[Opening MATERIAL PROVIDED section]
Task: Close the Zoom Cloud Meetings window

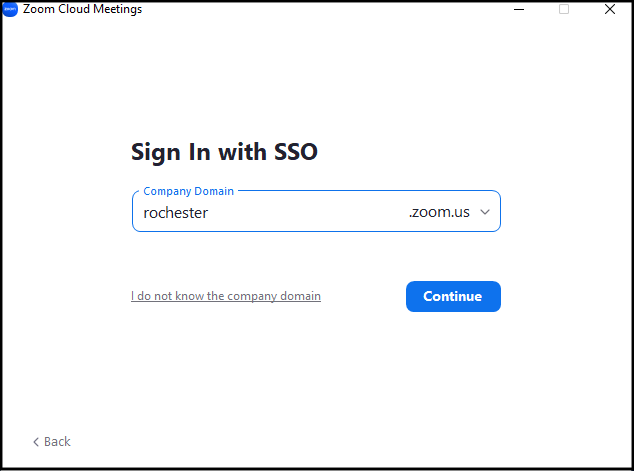Action: click(x=610, y=9)
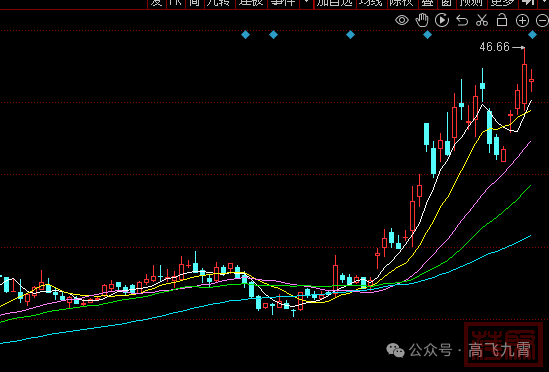Click the 加自选 button
549x372 pixels.
[334, 3]
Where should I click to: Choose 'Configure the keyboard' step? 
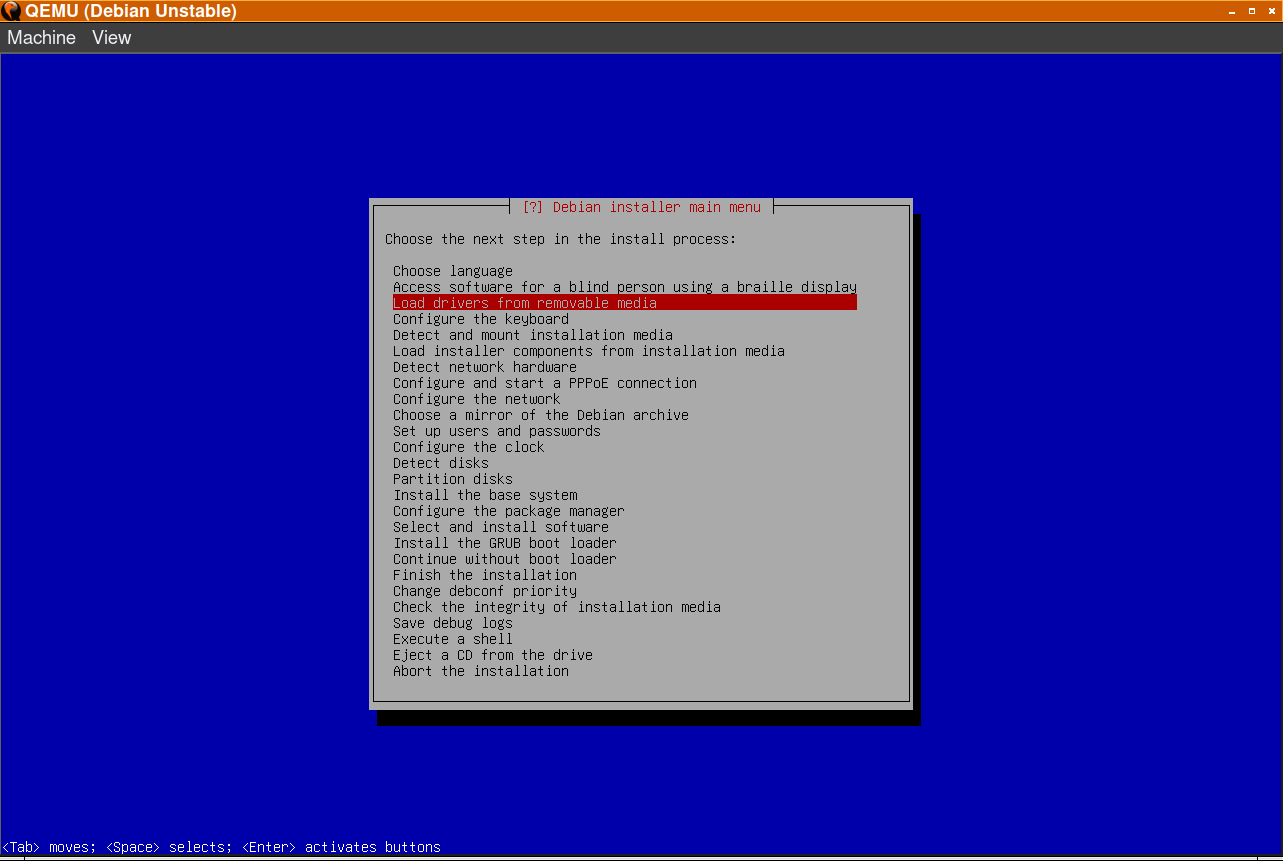pos(480,319)

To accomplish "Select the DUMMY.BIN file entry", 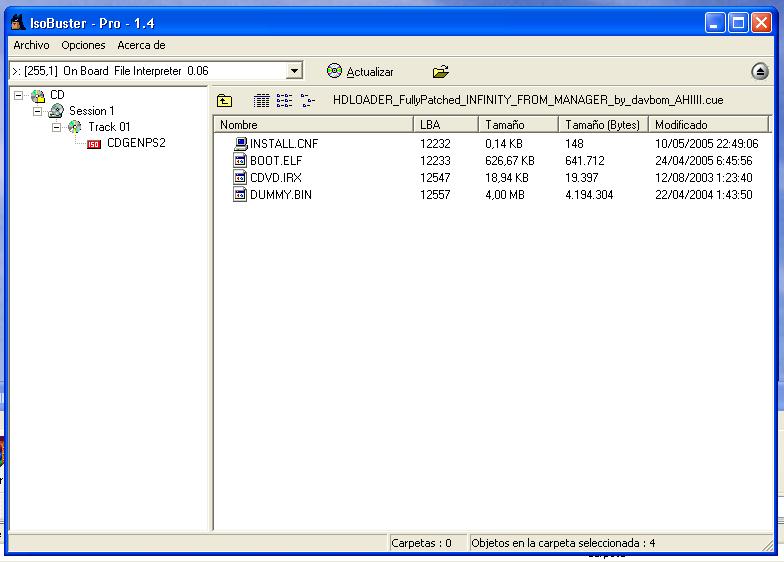I will pyautogui.click(x=280, y=195).
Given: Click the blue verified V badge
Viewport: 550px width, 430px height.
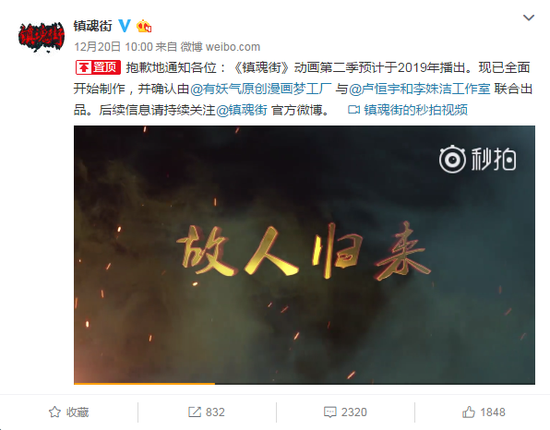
[Closing MATERIAL PROVIDED section]
WHAT THE TASK REQUIRES:
Set down exactly the lines between the one with "Given: Click the blue verified V badge" and the last line of the material above, both included, but none of the pictures.

EXERCISE RESPONSE:
Given: Click the blue verified V badge
Viewport: 550px width, 430px height.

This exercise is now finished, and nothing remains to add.